Capture page Facebook Charles Landre.

Communiqué de Charles Landre, conseiller municipal de l’opposition au Creusot.

Le 8 mai, la France se relevait

Le 8 mai 1945, les France était libérée du joug de l’Allemagne nazie au terme d’un conflit mondial d’une violence absolue.

Les nations étaient engagées dans un conflit qui allait durer 6 ans et ravager une partie du monde.

La France libre, répondant à l’appel du général de Gaulle, et forte de l’engagement de français anonymes, était libre. Des français qui, depuis la métropole ou des colonies d’alors, firent don de leur vie au sein des Forces Françaises Libres ou des mouvements résistants puis des Forces Françaises de l’Intérieur pour lutter contre la barbarie nazie.

Il s’agissait du second conflit mondial en moins de 30 ans. Le pays était à genoux mais la nation était debout. Le 8 mai 1945 manifesta aussi, dans la continuité de la présentation du programme du Conseil National de la Résistance le 15 mars 1944, intitulé « Les jours heureux », les prémisses d’une société française qui allait se construire sur des bases nouvelles.

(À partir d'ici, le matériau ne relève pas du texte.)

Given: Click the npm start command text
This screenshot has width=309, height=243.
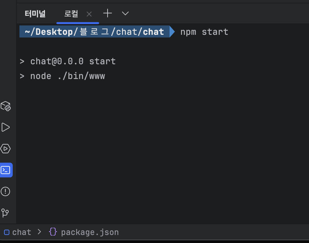Looking at the screenshot, I should [204, 31].
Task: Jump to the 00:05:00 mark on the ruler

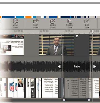Action: tap(19, 31)
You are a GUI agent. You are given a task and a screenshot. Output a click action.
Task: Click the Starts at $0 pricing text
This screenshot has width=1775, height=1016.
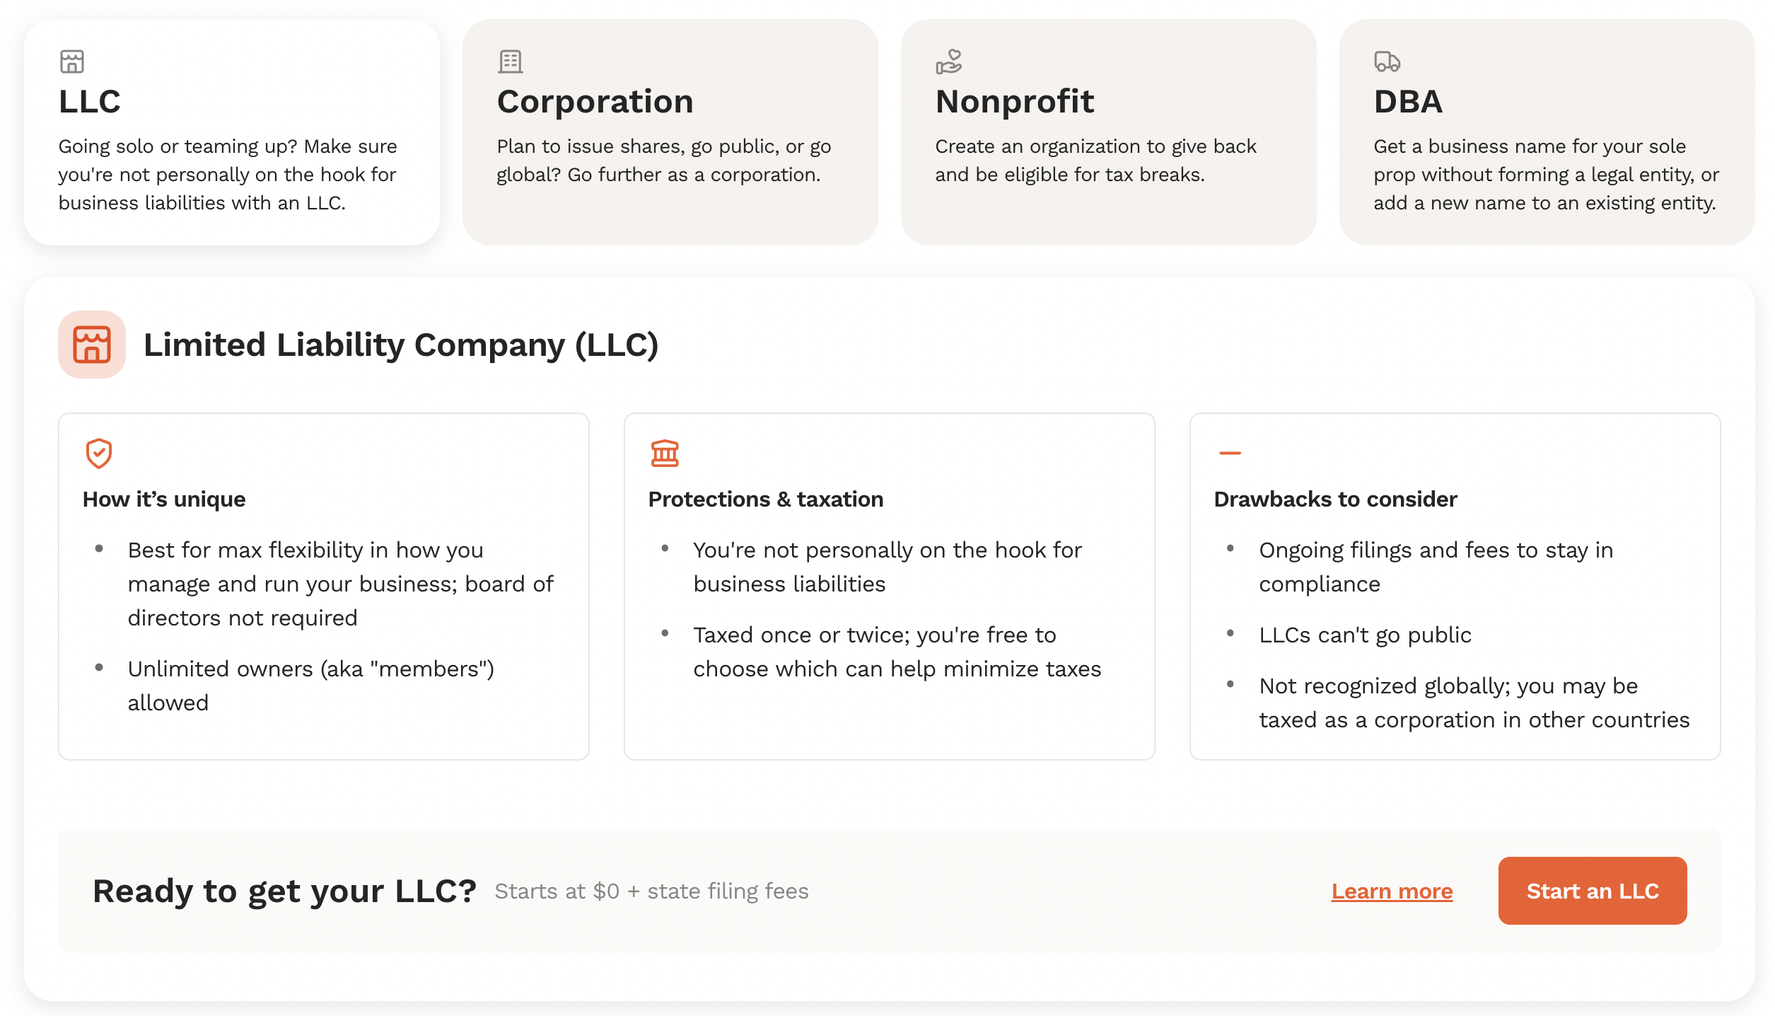pos(653,891)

Les bases de tout ce qui ferait notre pacte social, au premier rang desquels la sécurité sociale, instituée le 19 octobre 1945 par une ordonnance du général de Gaulle, étaient alors posées. Surtout, le pays allait s’engager dans une formidable reconstruction qui durant 30 ans serait à l’origine d’un programme d’infrastructures qui transformerait le pays, de projets industriels exceptionnels, d’une prospérité économique nouvelle et d’une vision de ce que devait être la place de la France dans le monde. Ce 8 mai, la France se relevait.

En ces temps de confinement, j’ai tenu à aller me recueillir, ce matin, sur le monument au mort du Creusot. Avec le souvenir, bien sûr, de ces hommes et de ces femmes qui donnèrent leur vie pour notre pays et notre liberté. Avec la certitude qu’affronter les difficultés sociales, économiques et sanitaires doit toujours s’accompagner de cette idée de la France.

Puissions-nous réinventer demain notre pacte social et politique avec ce souvenir au cœur et l’ambition retrouvée de porter une vision de la France articulée autour de l’unité de la nation, de la réussite de tous et de la préservation de la liberté.

C’est cela, en 2020, le souvenir du 8 mai.